Chinese deity of the bedchamber

Chuángshén (床神, "Bed God") is a Chinese folk deity associated with the bed and bedroom. It is represented as a male and female pair, Chuángmǔ (床母, "Bed Mother") and Chuánggōng (床公, "Bed Lord"). In Taiwanese folk belief, the pair is associated particularly with the protection of children and their healthy growth.

== Origin ==

According to legend, a scholar named Guo Hua (郭華), who was traveling to take an examination when he met a woman who sold fans. The two fell in love, but Guo Hua died suddenly while staying with her. Fearing that others would discover his death, the woman buried his body beneath her bed. She later became pregnant and gave birth to his son. To comfort Guo Hua's spirit, she regularly placed food and wine on the bed as offerings. When people asked what she was doing, she said that she was worshipping Chuang Mu to protect her child and help him grow. Others began to imitate her, and the practice was said to have spread from this story.

Other traditions give different explanations for Chuang Mu's origin. The National Museum of History notes traditions identifying her with the 三十六婆姐 (Thirty-six Pojie), female figures associated with Zhusheng Niangniang, as well as another legend in which the spirit of a woman who died after giving birth becomes a protector of her child.

== Worship ==

In Taiwanese folk belief, Chuang Mu is regarded as a protective deity who watches over children. According to the Taiwan Folk Cultural Relics Dictionary, she is believed to protect children from birth until around the age of 15 or 16. Offerings are traditionally placed on or beside the child's bed and may include oil rice, chicken and wine, paper offerings, and Chuang Mu clothing (床母衣).
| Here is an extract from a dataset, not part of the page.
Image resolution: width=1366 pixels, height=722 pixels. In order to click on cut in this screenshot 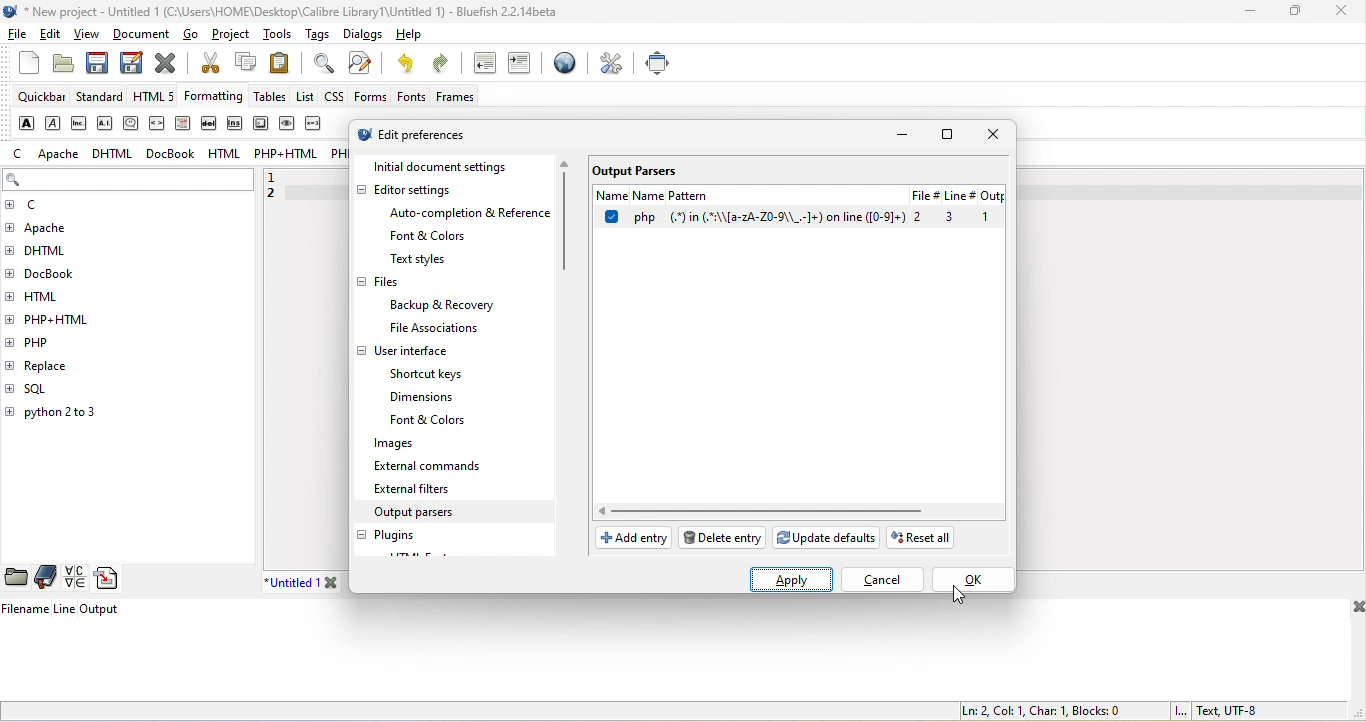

Children are traditionally worshipped on the third day after birth and on certain festivals and other occasions. The seventh day of the seventh lunar month, Qixi, is particularly associated with the worship of Chuang Mu.

The Taiwanese Ministry of Education's dictionary defines Chuang Mu as a bed deity believed to protect infants and young children as they grow. It also records the belief that birthmarks are marks made by Chuang Mu.